Prorrumpió en los adentros
turbia mezcla con escombros
tragándose las líneas de la costa
el borde hacia el infinito.
Sin meditarlo si quiera
la bestía lo arrazó todo
y junto alba en un clima turbulento
las aguas anegaron los llanos inermes.
Después las montañas colapsaron
cual si fueran un endeble edificio de cañabrava con adobe
y entre ellas las esperanzadas vidas
los recuerdos de una vida plena
fueron tragadas por el remolino de escombros
la vorágine homicida de otro tiempo.
El sepulcro sin calma se extendió hasta tierras más lejanas
incluso alcanzando las ciudades todavía no erigidas
incluso alcanzando el futuro incierto
los sueños inalcanzables, las ilusiones rotas.
Y así el maremoto con total estruendo
con improperio y ademánes fúricos
llegó hasta el único faro al otro lado de la costa.
Allí el candelabro de los sueños resistió como los grandes
más las aguas endemoniadas, inquisidoras
arrasaron con su luz hasta atraparlo entre tinieblas.
Y cuando la marea parecía haber triunfado,
entre los remolinos de conejos blancos desmembrados e informes
el ápice de una pirámde resguardaba todavía el recuerdo
los días plenos de aquella endeble ciudad costera.
Era la pirámide construida con la imaginación infantil
de las delicadas manos que esculpen con arena
aquella pieza clavada desde la médula ósea
y que para el adulto empedernido en los números al final de la quincena
no significa más que el casual recuerdo.
Fue ésto ló único que en pie,
aferrándose a las bravas arenas
y al fango licuado bajo sus pies
esperando con paciencia
a que el ritmo y el ciclo de la naturaleza
volviera la brava bestia al cúmulo donde hiciera falta.

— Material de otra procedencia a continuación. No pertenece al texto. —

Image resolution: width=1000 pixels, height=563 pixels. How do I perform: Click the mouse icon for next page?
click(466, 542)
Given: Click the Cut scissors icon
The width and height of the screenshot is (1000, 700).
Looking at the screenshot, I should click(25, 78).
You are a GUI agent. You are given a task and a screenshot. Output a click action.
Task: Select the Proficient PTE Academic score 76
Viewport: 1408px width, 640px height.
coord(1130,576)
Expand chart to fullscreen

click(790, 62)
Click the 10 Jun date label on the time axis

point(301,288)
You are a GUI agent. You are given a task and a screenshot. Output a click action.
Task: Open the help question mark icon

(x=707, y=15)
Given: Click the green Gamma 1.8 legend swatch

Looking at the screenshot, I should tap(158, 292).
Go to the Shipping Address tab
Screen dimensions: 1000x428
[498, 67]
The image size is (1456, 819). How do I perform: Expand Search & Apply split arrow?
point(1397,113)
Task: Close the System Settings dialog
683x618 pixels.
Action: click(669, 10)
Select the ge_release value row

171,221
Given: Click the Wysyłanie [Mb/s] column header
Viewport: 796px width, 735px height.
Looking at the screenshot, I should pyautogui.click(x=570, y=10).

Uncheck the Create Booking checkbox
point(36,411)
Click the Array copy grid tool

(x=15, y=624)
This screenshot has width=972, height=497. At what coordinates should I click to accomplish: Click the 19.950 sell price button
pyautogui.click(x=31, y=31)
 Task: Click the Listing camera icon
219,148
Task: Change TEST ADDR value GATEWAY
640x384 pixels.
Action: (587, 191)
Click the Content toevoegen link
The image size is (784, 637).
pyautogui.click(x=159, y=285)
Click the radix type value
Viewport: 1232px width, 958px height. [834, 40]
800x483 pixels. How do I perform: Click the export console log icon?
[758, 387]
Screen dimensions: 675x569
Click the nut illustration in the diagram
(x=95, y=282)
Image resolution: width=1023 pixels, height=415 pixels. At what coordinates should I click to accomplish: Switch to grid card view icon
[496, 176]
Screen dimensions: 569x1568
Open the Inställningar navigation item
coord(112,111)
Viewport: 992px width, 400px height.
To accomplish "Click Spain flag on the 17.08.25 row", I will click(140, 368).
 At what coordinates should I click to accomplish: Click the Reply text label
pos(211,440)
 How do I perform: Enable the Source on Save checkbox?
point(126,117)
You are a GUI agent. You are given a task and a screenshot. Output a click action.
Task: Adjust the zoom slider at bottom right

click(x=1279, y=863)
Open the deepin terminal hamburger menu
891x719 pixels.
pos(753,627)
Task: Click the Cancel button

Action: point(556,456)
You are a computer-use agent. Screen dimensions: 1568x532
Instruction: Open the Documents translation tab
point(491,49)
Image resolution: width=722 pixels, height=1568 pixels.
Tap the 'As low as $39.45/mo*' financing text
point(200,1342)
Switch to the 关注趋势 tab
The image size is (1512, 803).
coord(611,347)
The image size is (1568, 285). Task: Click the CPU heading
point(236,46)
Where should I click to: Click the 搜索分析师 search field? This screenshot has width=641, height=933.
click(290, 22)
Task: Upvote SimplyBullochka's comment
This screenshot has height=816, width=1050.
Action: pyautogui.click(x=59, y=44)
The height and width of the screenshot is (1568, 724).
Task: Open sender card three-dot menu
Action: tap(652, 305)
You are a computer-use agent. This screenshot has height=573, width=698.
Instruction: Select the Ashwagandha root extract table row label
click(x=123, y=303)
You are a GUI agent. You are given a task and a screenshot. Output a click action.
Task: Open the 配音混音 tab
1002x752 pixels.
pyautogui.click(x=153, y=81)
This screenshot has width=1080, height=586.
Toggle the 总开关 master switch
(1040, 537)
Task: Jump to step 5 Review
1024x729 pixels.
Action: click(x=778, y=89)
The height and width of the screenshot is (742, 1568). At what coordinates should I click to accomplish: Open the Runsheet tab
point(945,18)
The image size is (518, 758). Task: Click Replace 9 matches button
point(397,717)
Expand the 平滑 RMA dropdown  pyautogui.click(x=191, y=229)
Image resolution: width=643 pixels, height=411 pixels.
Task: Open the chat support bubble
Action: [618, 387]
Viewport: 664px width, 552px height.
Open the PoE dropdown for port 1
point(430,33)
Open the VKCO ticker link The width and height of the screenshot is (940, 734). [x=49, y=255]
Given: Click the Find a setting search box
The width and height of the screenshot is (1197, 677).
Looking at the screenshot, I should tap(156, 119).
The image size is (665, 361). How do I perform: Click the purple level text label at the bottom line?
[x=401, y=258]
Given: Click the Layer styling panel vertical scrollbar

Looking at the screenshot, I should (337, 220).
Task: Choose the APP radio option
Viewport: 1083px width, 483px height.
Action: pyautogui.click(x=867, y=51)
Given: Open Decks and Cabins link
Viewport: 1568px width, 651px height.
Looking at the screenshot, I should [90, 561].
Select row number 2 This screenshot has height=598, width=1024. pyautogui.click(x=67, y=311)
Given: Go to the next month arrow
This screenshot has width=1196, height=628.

Pero el agua tardó horas, días, semanas
y no bajaba por la costa
(Es el cambio climático, decían en sus adentros,
es el mundo, el mundo está enfermo)
Pero el tiempo finalmente las aguas fue drenando
devolviéndola cada vez más al otro lado de la costa;
y cuando la islita recupero sus despojos
pocos sabían cómo acababan de sobrevivir tremenda sacudida.
Nadie está exento de ningún maremoto
nadie si quiera tiene seguras sus señales de alerta
a veces arrasa fugazmente,
y otras veces intenta reclamar sus tierras.
Puede estar el arma una vez cargada
a veces tan lejos o más cerca de las sienes;
los maremotos impulsan la voluntad
y uno nunca sabe cuando, hasta el ápice de la montaña más alta,
terminará sepultada en el remolino del caos de una marea borrascosa
que reclama para siempre una tierra sin alma, un cuerpo sin vida.